Question

How do you simplify $\dfrac{3}{5} - \dfrac{5}{{10}}$ ?

Answer 1

Hint:We are given two fractions that are in subtraction and we know that when two fractions are linked via some arithmetic operation like addition or subtraction, then we have to first make their denominator equal. For that, we will find the least common multiple (LCM) of the denominators and then we multiply the numerator of each fraction with the quotient obtained on dividing the LCM by their denominators. This way we will get the simplified form of the given expression.
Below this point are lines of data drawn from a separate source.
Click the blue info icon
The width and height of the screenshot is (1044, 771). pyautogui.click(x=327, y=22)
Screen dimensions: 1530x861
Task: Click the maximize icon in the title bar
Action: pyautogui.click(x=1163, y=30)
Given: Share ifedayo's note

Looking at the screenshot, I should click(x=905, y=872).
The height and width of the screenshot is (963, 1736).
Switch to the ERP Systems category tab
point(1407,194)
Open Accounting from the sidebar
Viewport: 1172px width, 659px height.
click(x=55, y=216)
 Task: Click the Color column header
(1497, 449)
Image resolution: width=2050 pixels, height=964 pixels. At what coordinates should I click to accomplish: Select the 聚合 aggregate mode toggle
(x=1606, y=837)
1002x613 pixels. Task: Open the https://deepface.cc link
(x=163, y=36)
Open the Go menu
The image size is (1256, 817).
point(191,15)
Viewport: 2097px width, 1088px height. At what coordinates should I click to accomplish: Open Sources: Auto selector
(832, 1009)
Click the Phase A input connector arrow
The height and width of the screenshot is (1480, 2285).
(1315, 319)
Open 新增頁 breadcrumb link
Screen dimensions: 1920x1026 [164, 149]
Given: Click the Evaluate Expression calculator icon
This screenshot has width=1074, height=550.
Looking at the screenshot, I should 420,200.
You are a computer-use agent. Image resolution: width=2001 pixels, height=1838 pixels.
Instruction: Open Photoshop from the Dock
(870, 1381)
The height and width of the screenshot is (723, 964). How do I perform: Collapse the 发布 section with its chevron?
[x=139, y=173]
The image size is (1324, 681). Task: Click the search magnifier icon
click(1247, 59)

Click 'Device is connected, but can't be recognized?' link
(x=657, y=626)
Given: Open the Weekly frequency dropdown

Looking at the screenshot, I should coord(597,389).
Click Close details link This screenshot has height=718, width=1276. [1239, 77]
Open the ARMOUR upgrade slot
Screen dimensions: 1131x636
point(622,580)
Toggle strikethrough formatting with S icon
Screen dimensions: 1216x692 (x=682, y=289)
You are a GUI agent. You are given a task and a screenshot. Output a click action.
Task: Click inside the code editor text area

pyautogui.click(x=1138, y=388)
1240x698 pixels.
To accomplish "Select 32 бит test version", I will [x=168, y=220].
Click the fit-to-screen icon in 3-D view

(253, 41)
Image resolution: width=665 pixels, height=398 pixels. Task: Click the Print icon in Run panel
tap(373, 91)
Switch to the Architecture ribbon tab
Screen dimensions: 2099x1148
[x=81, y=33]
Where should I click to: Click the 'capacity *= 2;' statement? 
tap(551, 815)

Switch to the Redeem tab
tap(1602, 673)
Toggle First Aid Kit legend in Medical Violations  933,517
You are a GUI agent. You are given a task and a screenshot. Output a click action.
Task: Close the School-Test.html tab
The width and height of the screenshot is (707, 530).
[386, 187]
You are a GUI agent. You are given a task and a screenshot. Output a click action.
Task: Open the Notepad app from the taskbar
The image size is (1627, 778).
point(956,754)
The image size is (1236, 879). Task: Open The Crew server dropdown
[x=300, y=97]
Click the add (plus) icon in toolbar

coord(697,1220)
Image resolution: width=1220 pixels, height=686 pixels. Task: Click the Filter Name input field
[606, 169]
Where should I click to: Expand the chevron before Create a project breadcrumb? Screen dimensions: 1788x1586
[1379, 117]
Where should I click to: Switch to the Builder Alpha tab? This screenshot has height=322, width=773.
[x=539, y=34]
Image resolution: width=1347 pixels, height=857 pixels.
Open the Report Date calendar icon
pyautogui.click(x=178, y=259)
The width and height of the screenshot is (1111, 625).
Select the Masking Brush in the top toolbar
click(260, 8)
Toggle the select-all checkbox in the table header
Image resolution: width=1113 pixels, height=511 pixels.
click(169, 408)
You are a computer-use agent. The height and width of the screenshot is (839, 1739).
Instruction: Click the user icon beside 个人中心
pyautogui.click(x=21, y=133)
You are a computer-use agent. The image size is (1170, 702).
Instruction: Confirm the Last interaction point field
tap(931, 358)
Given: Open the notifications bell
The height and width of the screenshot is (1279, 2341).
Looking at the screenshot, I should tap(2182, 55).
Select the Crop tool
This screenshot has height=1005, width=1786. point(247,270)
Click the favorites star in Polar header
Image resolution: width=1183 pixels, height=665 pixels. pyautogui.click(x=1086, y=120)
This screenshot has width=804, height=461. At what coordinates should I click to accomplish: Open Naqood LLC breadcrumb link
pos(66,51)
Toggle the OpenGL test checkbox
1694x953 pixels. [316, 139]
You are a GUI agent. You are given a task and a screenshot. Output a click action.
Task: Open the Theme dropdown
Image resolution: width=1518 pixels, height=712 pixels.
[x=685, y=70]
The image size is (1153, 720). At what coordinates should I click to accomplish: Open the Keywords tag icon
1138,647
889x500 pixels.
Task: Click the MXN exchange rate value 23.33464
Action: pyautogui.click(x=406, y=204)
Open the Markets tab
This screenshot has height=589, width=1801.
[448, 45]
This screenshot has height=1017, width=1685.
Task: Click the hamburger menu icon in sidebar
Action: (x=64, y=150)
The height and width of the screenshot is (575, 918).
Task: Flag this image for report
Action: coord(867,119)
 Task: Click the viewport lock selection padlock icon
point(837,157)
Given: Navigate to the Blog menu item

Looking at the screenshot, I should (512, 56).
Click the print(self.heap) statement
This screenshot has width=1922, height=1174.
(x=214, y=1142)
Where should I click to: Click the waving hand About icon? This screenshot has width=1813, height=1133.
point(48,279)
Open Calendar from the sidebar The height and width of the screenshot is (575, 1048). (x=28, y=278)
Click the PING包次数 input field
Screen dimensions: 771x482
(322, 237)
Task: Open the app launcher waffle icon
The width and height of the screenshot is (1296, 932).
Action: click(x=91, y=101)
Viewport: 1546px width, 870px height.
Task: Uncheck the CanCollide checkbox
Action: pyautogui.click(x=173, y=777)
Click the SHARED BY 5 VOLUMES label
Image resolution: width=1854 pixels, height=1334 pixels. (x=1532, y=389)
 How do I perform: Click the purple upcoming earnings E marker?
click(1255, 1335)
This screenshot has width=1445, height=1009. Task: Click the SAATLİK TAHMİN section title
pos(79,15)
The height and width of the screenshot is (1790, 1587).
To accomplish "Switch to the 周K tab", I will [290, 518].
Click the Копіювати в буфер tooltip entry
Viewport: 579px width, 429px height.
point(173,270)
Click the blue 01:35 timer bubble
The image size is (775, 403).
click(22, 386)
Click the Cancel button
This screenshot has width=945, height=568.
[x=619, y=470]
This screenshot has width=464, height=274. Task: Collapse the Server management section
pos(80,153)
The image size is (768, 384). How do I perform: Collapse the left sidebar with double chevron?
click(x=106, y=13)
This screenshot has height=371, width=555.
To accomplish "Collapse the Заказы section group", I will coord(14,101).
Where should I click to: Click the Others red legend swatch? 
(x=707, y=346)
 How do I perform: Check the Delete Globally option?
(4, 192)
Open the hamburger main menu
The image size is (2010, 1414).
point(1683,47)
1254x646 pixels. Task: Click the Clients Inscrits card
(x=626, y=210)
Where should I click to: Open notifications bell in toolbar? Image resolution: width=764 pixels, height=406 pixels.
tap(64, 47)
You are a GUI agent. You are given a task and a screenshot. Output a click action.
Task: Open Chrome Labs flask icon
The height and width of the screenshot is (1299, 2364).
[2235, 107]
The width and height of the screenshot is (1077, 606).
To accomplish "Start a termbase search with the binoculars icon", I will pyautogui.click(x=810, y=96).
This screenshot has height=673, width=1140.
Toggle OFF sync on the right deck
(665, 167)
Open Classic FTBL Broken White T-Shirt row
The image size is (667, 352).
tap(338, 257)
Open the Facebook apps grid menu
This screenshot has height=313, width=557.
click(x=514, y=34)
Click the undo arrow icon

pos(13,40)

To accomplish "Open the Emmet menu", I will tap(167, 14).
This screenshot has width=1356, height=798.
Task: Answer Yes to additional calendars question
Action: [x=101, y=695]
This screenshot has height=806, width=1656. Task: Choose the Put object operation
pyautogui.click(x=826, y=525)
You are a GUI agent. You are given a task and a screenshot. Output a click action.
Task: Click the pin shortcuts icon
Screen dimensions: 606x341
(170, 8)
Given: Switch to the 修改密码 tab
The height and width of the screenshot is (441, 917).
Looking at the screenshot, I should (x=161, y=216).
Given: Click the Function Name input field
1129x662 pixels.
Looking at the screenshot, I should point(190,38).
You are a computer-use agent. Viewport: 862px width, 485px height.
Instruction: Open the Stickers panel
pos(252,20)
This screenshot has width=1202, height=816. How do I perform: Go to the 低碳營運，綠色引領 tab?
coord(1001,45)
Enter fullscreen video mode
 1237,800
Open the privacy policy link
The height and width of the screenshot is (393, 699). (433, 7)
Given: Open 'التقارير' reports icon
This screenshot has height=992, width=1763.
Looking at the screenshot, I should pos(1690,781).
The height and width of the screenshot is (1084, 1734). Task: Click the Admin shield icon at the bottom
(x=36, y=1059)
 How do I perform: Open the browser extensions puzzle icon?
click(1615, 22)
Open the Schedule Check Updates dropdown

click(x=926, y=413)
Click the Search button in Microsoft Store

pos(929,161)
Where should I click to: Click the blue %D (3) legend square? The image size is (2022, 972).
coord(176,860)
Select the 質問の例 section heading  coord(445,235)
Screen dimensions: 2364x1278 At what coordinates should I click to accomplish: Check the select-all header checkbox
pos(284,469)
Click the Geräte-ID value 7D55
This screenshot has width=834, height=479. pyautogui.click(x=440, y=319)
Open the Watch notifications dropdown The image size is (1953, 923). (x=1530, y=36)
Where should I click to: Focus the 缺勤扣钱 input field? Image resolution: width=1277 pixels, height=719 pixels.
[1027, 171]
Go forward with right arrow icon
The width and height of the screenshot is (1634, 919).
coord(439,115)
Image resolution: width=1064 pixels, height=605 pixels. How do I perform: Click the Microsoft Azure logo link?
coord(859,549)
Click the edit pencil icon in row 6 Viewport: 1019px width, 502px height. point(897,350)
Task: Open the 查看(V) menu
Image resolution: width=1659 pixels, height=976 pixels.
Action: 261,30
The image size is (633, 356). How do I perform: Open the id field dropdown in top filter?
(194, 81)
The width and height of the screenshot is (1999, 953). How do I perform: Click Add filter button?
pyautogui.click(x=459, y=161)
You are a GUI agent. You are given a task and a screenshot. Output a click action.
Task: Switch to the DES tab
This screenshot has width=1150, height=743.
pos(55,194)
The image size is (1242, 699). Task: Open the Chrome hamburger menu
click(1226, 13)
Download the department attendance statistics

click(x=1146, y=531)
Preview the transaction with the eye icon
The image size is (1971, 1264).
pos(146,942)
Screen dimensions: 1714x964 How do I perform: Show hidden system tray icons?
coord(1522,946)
Complete step-by-step solution:
We have to simplify $\dfrac{3}{5} - \dfrac{5}{{10}}$
5 and 10 are the denominators of the two fractions.
On the prime factorization of 5 and 10, we see that –
$
  \Rightarrow 5 = 1 \times 5 \\
  \Rightarrow 10 = 2 \times 5 \\
 $
The LCM of 5 and 10 is $2 \times 5 = 10$ .
The quotient obtained on dividing 10 by 5 is 2 and the quotient obtained on dividing 10 by 10 is 1. So, we multiply the numerator of 5 by 2 and the numerator of 10 by 1 –
$
   \Rightarrow \dfrac{3}{5} - \dfrac{5}{{10}} = \dfrac{{3 \times 2 - 5 \times 1}}{{10}} \\
   \Rightarrow \dfrac{3}{5} - \dfrac{5}{{10}} = \dfrac{{6 - 5}}{{10}} \\
   \Rightarrow \dfrac{3}{5} - \dfrac{5}{{10}} = \dfrac{1}{{10}} \\
 $
Hence, the simplified form of $\dfrac{3}{5} - \dfrac{5}{{10}}$ is $\dfrac{1}{{10}}$ or $0.1$ .

Note: A fraction is a mathematical expression in which two numbers are divided by a horizontal line, the number on the upper side of the horizontal line is called the numerator and the number on the lower side of the horizontal line is called the denominator. The obtained fraction is already in simplified form; otherwise, we would express the numerator and the denominator of the fraction as a product of its prime factors and then cancel out the common factors.